Add Fill Descendants at the Data Model level.

Azure Document Intelligence

About Azure Document Intelligence

Azure Document Intelligence (formerly Form Recognizer) is an AI-powered document processing service in Microsoft Azure. It uses the Azure Read OCR engine for base OCR results and uses prebuilt or custom models to extract text content, layout elements (tables, columns, sections), style information, and semantic elements (key-value pairs, labeled fields).

Grooper's current integration focuses on two prebuilt models:

prebuilt-read — High-accuracy machine print and handwritten OCR.
prebuilt-layout — Extracts document structure in addition to text: identifies tables, paragraphs, headings and sections; preserves reading order and spatial relationships; detects lines and OMR checkboxes.

All models in your Document Intelligence service will be available, but these two are the primary focus.

Connecting to Azure Document Intelligence

Create a Document Intelligence resource in the Azure portal and note the API key and resource name.
From Grooper Design, add the Azure Document Intelligence Repository Option to the Grooper Root and enter the API key and resource name.

FYI

Azure Document Intelligence also has a "Use GCS" option for installations that want to use Grooper Cloud Services for Document Intelligence features instead of their own Azure resource.

New OCR Engine: Azure DI OCR

Azure DI OCR is a new OCR Engine option available in OCR Profiles, powered by Azure Document Intelligence.

New Activity: DI Analyze

DI Analyze runs Azure Document Intelligence image analysis on a document or page and saves the JSON output for later use.

Primary use — AI-enabled extraction. The new DI Layout Quoting Method uses DI Analyze results to inject document structure into extraction operations (such as AI Extract).
Secondary use — OCR. If DI Analyze JSON output is present, the Azure DI OCR engine uses the saved results instead of making a second call to Azure.

⚠	If using both DI Analyze and Azure DI OCR in the same workflow, always run DI Analyze before Recognize to avoid duplicating calls (and costs) to Azure.

DI Analyze also supports an Correct Orientation property that rotates pages based on detected layout orientation using the predominant angle of text lines on the page.

FYI

To use orientation correction, run Split Pages before DI Analyze. Orientation correction applies to Batch Pages only — pages in files attached to Batch Folders must be split first.

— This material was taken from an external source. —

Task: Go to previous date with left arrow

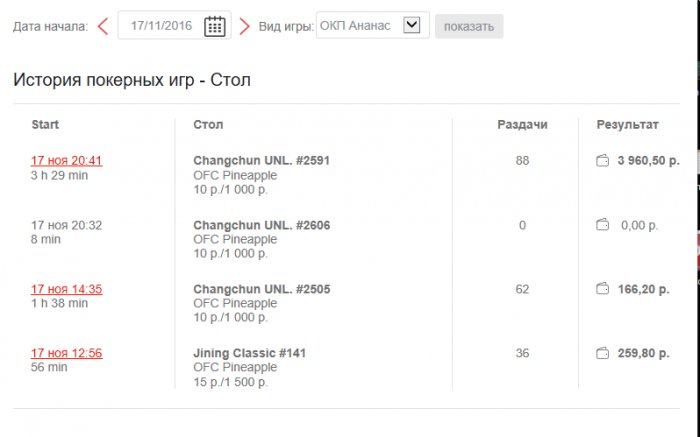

Page Level vs. Folder Level

When deciding whether to run DI Analyze at the page level or folder level:

Page level — Better for processing efficiency. A multithreaded Activity Processing service can hand each page to Document Intelligence concurrently, significantly speeding up large multipage documents.
Folder level — Better for page-spanning structure awareness. When tables or paragraphs span multiple pages, folder-level processing allows DI Layout-based operations (like AI Extract) to account for this.
Hard limitation — AI Separate is a page-level operation. To use DI Layout with AI Separate, DI Analyze must run at the page level.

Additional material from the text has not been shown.